Этими словами Шмитт указывал на новый тип врага, а именно на партизан или герильерос, которые ведут нерегулярную террористическую войну; этот тип врага маячил на горизонте истории, угрожая миропорядку, хранителем которого мнил себя Шмитт.
Армянский журналист, издатель газеты и борец за мир Грант Динк был убит турецким националистом в 2009 году[502]
. Динку принадлежит фраза: «Если твоя идентичность держится только на образе врага, то твоя идентичность – это болезнь»[503]. Шмиттовская формула «друг/враг», которая сегодня затерта и переживает инфляцию», питала болезнь беспрецедентного идеологического безумия в немецкой истории ХХ века. Всякое мышление в категориях «друг/враг» разжигает обиды, недоверие, ощущение угрозы. В нацистском государстве это привело к уничтожению многих миллионов людей и в конце концов к тому, что сама Германия стала врагом всего мира.Об этом вновь напомнил Франк-Вальтер Штайнмайер в своем выступлении 8 мая 2020 года: «Германия потерпела военное поражение, была разрушена политически и экономически, сокрушена морально. Мы приобрели врагов в лице всего мира». Однако он также подчеркнул, что немецкая нация за три последних поколения превратилась из потенциальной угрозы миру в защитника мира и стала опорой ЕС. Это снова обретенное доверие основывается на самокритике. Нельзя забывать о том, что национал-социалистические доктрины спасения принесли тягчайшие бедствия и неизмеримые страдания евреям, другим меньшинствами и многим нациям мира. «Памяти нет конца. ‹…› Только благодаря тому, что мы, немцы, взглянули в лицо нашей истории, что мы принимаем нашу историческую ответственность, только поэтому народы мира даровали нашей стране новое доверие». Штайнмайер включил в свою речь слова хасидского раввина, ребе Нахмана из Брацлава, правнука Баал Шем Това, которого цитирует Вайцзеккер: «Нет ничего более цельного в мире, чем разбитое [еврейское] сердце». Штайнмайер относит эти слова к немецкой истории с ее ответственностью за миллионы убийств и миллионы страданий, поэтому «любить нашу страну можно только с разбитым сердцем». Готовность разделить горе тех, кому эта страна причинила страдания, составляет суть нашей демократии.
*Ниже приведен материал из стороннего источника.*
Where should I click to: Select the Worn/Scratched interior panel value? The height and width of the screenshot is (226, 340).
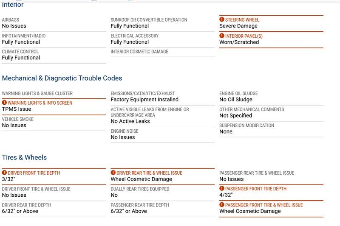(x=239, y=42)
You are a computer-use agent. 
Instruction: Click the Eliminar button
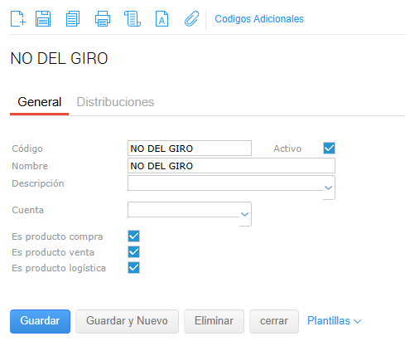click(214, 321)
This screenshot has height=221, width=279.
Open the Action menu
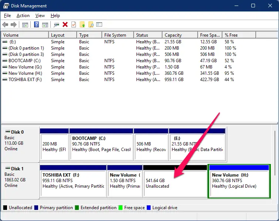coord(23,16)
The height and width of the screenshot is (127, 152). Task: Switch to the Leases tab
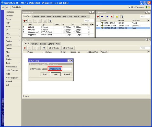click(x=43, y=44)
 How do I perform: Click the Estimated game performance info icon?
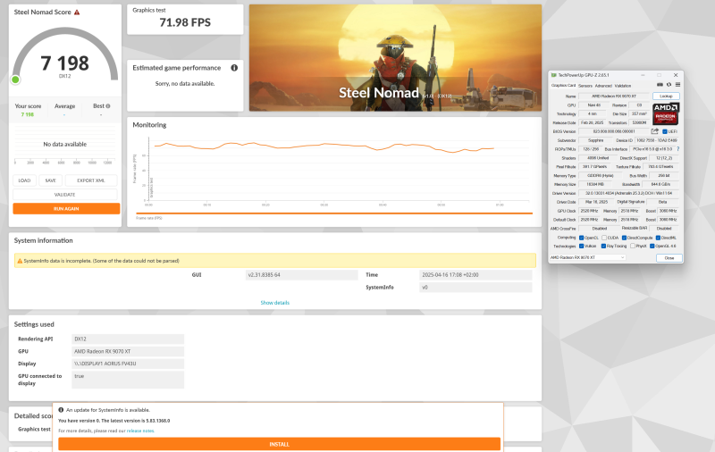click(234, 68)
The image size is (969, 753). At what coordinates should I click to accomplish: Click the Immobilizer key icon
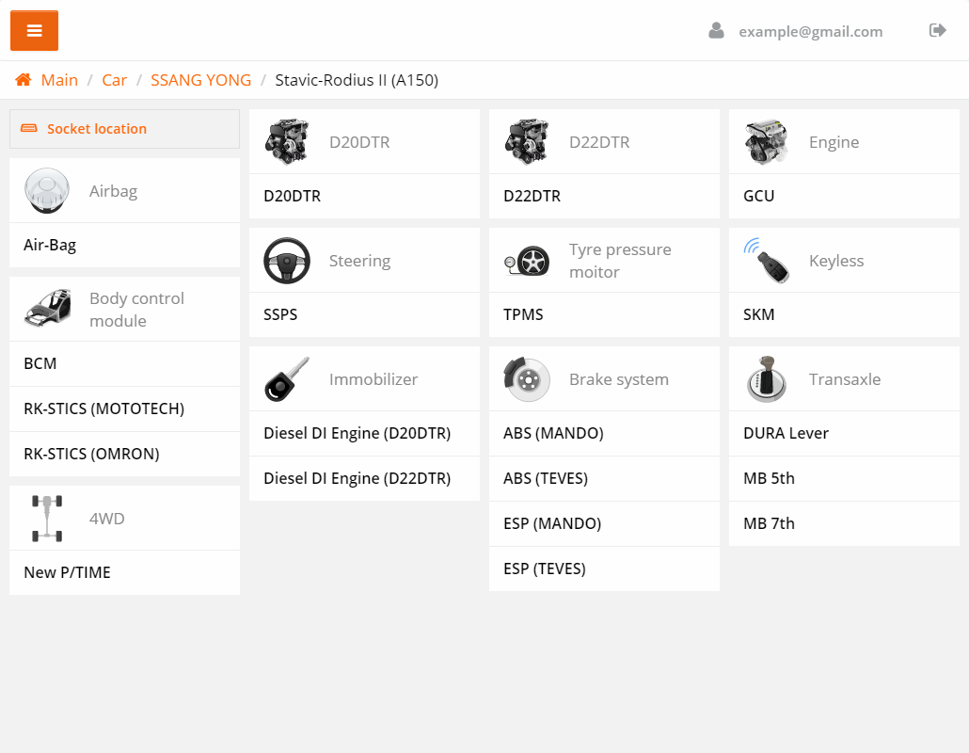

Поэтому Штайнмайер признает лишь «просвещенный, демократический патриотизм» и предостерегает от «притягательной силы авторитаризма», от «ненависти и травли, от ксенофобии и неуважения демократии, потому что все это – старые злые духи в новом обличье»[504]
.Пастырь бытия в мире без евреев (Мартин Хайдеггер, Алон Конфино)
Другим выдающимся интеллектуалом нацистского периода был философ Мартин Хайдеггер (1889–1976). Всего на год моложе Карла Шмитта, он тоже принадлежал к поколению Первой мировой войны. Как и Шмитт, он не попал в боевые части, а служил на почте[505]
, а также вел метеорологические наблюдения. Как и Шмитт, Хайдеггер лишь после Первой мировой войны оттачивал свое интеллектуальное оружие и поддержал своим авторитетом мобилизацию и подготовку Второй мировой войны. Как и Карл Шмитт, он не только мог представить себе «мир без евреев», но его оправдывал и обосновывал собственными философскими методами[506].Хайдеггер тоже заключил союз с национал-социализмом и в 1933 году поступил на службу новому правительству в должности ректора Фрайбургского университета. Однако более глубокое духовное сродство с национал-социализмом обнаруживается в его мышлении лишь к концу 1930-х годов, когда он в качестве преемника Ницше выступил пророком революционного движения и новой эры. Цель нового учения состояла в радикальной перестройке европейской христианской культуры и в создании нового европейского человека. Подобно другим представителям своего поколения, Хайдеггер видел себя в конце долгой истории, в которой взошла заря нового человечества. Он трактовал подъем национал-социализма и его вступление во Вторую мировую войну как «революцию» или восстание молодых, взыскующих нового времени, мира и будущего. Этот эпохальный исторический момент и его характеризовавшую борьбу за новое будущее Хайдеггер описывал не в категориях расовой теории, он говорил о национальных «человечествах» (Menschentümer), таких как русское или немецкое человечество. В этих национальных коллективах он видел потенциал для мощного обновления истории в финальной схватке, которая здесь и сейчас определит будущее мира.